Give the listing again in full, exactly as written.

— THE INPUT —
§ §
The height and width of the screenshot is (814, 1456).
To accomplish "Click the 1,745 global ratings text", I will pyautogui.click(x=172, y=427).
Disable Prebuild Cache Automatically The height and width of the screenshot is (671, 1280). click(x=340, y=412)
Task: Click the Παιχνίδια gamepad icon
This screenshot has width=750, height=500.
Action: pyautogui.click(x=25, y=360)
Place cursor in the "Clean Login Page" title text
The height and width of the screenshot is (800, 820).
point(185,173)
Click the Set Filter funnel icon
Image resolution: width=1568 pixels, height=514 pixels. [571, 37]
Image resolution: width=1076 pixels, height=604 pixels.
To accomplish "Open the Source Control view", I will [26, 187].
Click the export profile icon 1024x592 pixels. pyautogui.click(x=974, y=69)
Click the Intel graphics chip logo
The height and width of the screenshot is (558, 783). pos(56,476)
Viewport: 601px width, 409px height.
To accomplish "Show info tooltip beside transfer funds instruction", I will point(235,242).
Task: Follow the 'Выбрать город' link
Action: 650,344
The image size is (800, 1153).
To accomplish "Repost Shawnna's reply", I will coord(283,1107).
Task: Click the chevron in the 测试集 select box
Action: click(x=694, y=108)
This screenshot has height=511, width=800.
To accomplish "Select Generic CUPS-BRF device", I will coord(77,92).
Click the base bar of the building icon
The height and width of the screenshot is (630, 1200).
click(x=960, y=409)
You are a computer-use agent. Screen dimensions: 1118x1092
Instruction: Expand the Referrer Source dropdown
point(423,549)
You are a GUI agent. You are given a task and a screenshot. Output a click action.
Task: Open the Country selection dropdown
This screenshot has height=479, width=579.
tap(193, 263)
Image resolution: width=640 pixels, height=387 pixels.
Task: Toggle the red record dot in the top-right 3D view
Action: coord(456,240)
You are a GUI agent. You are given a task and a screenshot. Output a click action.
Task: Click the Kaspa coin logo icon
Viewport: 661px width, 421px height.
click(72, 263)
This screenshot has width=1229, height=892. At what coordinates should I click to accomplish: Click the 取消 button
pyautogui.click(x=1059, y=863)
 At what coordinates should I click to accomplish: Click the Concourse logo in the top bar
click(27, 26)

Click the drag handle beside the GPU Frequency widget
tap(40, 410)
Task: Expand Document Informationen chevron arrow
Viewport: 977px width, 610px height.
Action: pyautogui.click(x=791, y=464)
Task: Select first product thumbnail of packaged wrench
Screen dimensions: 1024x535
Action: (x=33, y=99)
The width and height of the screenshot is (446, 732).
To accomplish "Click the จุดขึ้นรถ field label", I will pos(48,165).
§ §
— SOLUTION TO THE PROBLEM —
The height and width of the screenshot is (814, 1456).
To accomplish "Click the 1,745 global ratings text", I will pyautogui.click(x=172, y=427).
Disable Prebuild Cache Automatically The height and width of the screenshot is (671, 1280). click(x=340, y=412)
Task: Click the Παιχνίδια gamepad icon
This screenshot has width=750, height=500.
Action: pyautogui.click(x=25, y=360)
Place cursor in the "Clean Login Page" title text
The height and width of the screenshot is (800, 820).
point(185,173)
Click the Set Filter funnel icon
Image resolution: width=1568 pixels, height=514 pixels. [571, 37]
Image resolution: width=1076 pixels, height=604 pixels.
To accomplish "Open the Source Control view", I will [26, 187].
Click the export profile icon 1024x592 pixels. pyautogui.click(x=974, y=69)
Click the Intel graphics chip logo
The height and width of the screenshot is (558, 783). pos(56,476)
Viewport: 601px width, 409px height.
To accomplish "Show info tooltip beside transfer funds instruction", I will point(235,242).
Task: Follow the 'Выбрать город' link
Action: 650,344
The image size is (800, 1153).
To accomplish "Repost Shawnna's reply", I will coord(283,1107).
Task: Click the chevron in the 测试集 select box
Action: click(x=694, y=108)
This screenshot has height=511, width=800.
To accomplish "Select Generic CUPS-BRF device", I will coord(77,92).
Click the base bar of the building icon
The height and width of the screenshot is (630, 1200).
click(x=960, y=409)
You are a computer-use agent. Screen dimensions: 1118x1092
Instruction: Expand the Referrer Source dropdown
point(423,549)
You are a GUI agent. You are given a task and a screenshot. Output a click action.
Task: Open the Country selection dropdown
This screenshot has height=479, width=579.
tap(193, 263)
Image resolution: width=640 pixels, height=387 pixels.
Task: Toggle the red record dot in the top-right 3D view
Action: coord(456,240)
You are a GUI agent. You are given a task and a screenshot. Output a click action.
Task: Click the Kaspa coin logo icon
Viewport: 661px width, 421px height.
click(72, 263)
This screenshot has width=1229, height=892. At what coordinates should I click to accomplish: Click the 取消 button
pyautogui.click(x=1059, y=863)
 At what coordinates should I click to accomplish: Click the Concourse logo in the top bar
click(27, 26)

Click the drag handle beside the GPU Frequency widget
tap(40, 410)
Task: Expand Document Informationen chevron arrow
Viewport: 977px width, 610px height.
Action: pyautogui.click(x=791, y=464)
Task: Select first product thumbnail of packaged wrench
Screen dimensions: 1024x535
Action: (x=33, y=99)
The width and height of the screenshot is (446, 732).
To accomplish "Click the จุดขึ้นรถ field label", I will pos(48,165).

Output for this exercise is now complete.